La muerte acecha, mucho antes de llegar al cementerio. La muerte tiene ojos que miran desde los postes de luz. La muerte parece caminar entre los campos de ásperos pastos, pero siempre hay algún arriero que le sale al encuentro, con el facón en la cintura y la estampita del santito en el bolsillo.   

Sequedad y silencios se alternan con los sonidos de las chicharras; la soledad es lo que se presiente, lo que se percibe,  rumbo al cementerio, en esas horas de la siesta de verano. Se oye, como muy diluido,  de tanto en tanto, el chirrido característico del ave rapaz cayendo sobre su presa, luego… un funesto silencio. 

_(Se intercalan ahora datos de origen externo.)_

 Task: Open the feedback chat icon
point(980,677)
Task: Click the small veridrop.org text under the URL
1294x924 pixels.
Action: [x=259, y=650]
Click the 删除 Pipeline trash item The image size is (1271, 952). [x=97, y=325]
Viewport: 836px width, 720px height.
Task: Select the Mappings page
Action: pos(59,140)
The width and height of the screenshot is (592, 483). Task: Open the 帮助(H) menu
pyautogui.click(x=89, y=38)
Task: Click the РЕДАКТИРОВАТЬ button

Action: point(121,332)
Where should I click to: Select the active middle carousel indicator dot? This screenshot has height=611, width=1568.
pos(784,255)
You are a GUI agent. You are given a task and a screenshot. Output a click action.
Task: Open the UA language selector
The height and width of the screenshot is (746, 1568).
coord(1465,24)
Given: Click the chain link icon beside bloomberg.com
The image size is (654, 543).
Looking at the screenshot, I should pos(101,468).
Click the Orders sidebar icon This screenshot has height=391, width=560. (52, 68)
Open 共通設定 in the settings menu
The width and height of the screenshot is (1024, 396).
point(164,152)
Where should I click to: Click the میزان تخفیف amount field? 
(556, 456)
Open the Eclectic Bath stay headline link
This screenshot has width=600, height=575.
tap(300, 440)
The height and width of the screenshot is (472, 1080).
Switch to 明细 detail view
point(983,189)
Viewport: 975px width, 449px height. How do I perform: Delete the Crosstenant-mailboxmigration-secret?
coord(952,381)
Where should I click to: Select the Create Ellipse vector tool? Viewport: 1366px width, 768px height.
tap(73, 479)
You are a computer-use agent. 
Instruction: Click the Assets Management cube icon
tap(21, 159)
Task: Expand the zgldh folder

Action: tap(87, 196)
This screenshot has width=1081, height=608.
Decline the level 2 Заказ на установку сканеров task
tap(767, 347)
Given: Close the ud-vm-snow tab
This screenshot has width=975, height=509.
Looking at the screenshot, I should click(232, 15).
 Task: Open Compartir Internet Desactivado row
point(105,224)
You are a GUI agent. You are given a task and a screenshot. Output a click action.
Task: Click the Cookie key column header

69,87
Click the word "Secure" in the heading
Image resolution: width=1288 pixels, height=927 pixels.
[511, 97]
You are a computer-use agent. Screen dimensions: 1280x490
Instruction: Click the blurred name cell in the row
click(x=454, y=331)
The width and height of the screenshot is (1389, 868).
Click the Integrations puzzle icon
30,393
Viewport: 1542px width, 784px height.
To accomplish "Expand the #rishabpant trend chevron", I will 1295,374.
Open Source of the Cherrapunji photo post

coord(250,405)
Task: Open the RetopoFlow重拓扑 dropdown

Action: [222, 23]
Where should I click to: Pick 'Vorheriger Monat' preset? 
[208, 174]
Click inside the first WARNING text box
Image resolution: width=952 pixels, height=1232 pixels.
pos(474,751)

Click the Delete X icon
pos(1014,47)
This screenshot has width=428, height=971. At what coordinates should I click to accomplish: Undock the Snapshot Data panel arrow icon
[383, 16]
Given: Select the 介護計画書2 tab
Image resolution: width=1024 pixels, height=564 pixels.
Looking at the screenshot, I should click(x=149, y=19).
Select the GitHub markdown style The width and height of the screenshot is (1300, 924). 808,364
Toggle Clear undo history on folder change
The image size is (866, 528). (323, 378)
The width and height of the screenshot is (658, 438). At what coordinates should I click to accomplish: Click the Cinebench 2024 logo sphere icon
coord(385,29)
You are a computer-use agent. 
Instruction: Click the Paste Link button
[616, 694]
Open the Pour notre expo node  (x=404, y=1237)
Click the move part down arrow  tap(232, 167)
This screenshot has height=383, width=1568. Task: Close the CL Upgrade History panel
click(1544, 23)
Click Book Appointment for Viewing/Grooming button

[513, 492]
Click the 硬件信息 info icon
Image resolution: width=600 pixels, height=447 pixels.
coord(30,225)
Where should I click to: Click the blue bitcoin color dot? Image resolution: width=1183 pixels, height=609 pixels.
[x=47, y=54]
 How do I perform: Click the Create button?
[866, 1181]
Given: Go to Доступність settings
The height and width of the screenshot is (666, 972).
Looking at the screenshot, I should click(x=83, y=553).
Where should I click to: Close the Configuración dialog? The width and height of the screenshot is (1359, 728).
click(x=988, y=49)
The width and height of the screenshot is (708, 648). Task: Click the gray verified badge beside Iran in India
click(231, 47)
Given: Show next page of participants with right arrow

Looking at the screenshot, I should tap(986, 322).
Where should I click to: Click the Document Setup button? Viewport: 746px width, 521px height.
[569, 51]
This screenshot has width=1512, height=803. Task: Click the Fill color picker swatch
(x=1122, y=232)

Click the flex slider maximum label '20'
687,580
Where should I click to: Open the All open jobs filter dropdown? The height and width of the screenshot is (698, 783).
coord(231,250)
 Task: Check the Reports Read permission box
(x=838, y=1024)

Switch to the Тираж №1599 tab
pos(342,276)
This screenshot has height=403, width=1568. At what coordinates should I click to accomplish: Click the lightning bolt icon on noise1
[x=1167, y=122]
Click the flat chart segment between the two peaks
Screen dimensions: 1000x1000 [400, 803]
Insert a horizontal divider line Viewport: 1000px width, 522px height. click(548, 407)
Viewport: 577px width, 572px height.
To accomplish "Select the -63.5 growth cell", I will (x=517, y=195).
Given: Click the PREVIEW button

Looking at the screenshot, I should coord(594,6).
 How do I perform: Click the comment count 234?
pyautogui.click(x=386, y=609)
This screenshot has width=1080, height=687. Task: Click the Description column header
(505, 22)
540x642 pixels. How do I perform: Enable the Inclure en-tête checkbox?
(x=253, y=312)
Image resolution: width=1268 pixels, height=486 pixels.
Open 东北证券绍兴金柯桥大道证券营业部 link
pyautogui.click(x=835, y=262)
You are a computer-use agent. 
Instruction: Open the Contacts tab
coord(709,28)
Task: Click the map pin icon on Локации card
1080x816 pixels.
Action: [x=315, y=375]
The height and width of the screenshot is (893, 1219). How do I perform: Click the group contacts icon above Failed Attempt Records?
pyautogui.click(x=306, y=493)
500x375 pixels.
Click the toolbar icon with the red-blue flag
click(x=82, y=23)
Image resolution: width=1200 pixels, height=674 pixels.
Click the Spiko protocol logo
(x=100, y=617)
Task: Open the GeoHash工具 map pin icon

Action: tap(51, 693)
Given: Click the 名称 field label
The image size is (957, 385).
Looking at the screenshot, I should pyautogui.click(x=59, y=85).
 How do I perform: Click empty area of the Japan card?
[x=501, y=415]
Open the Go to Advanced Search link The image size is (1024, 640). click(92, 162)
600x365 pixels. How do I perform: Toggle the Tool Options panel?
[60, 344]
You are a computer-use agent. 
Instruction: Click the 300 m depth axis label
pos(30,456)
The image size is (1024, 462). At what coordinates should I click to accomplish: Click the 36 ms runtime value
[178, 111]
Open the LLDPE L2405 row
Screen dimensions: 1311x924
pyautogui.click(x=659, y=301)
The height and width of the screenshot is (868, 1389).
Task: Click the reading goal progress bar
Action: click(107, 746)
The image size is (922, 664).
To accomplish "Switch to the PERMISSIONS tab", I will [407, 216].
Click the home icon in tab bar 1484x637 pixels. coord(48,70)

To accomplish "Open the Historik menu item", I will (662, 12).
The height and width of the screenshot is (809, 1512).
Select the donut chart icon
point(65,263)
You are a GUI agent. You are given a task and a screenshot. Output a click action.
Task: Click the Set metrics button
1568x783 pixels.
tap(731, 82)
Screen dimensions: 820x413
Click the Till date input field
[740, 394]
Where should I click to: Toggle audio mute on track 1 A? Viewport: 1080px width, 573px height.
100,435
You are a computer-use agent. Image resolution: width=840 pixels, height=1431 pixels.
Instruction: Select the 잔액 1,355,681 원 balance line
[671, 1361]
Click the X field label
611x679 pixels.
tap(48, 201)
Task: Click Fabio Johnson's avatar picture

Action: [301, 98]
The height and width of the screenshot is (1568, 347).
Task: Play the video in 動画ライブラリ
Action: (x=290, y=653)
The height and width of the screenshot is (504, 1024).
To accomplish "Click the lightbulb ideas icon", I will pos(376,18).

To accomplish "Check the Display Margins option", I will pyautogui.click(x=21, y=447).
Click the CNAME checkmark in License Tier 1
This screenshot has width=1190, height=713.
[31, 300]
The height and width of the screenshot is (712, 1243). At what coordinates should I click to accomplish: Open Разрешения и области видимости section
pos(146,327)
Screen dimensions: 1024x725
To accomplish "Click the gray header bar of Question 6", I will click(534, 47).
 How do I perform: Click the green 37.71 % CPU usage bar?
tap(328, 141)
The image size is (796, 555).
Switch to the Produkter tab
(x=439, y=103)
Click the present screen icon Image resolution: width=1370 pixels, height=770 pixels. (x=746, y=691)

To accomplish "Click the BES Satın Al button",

Don Arturo dice que hay que andar con cuidado, en la siesta, rumbo al cementerio… “ No todo lo que se ve es, no todo lo que parece, existe”. El calor crea ese espejismo en las rutas pavimentadas, y se ve ese movimiento de los autos al avanzar, que parece que vienen y se van, que se mueven, desaparecen, reaparecen.

Y en los caminos de tierra se da una situación similar. A lo lejos se ve venir a un hombre, avanza, pero pronto se pierde, desaparece, se esfuma. De repente parece venir, otra vez, en dirección opuesta a nuestro avance. Luego se desvanece o se  aleja.  <<Todo es confuso, en ese camino, en esas calles de tierra rumbo al cementerio>>, repite Don Arturo, cuando la última gota de agua cae, del tanque cisterna.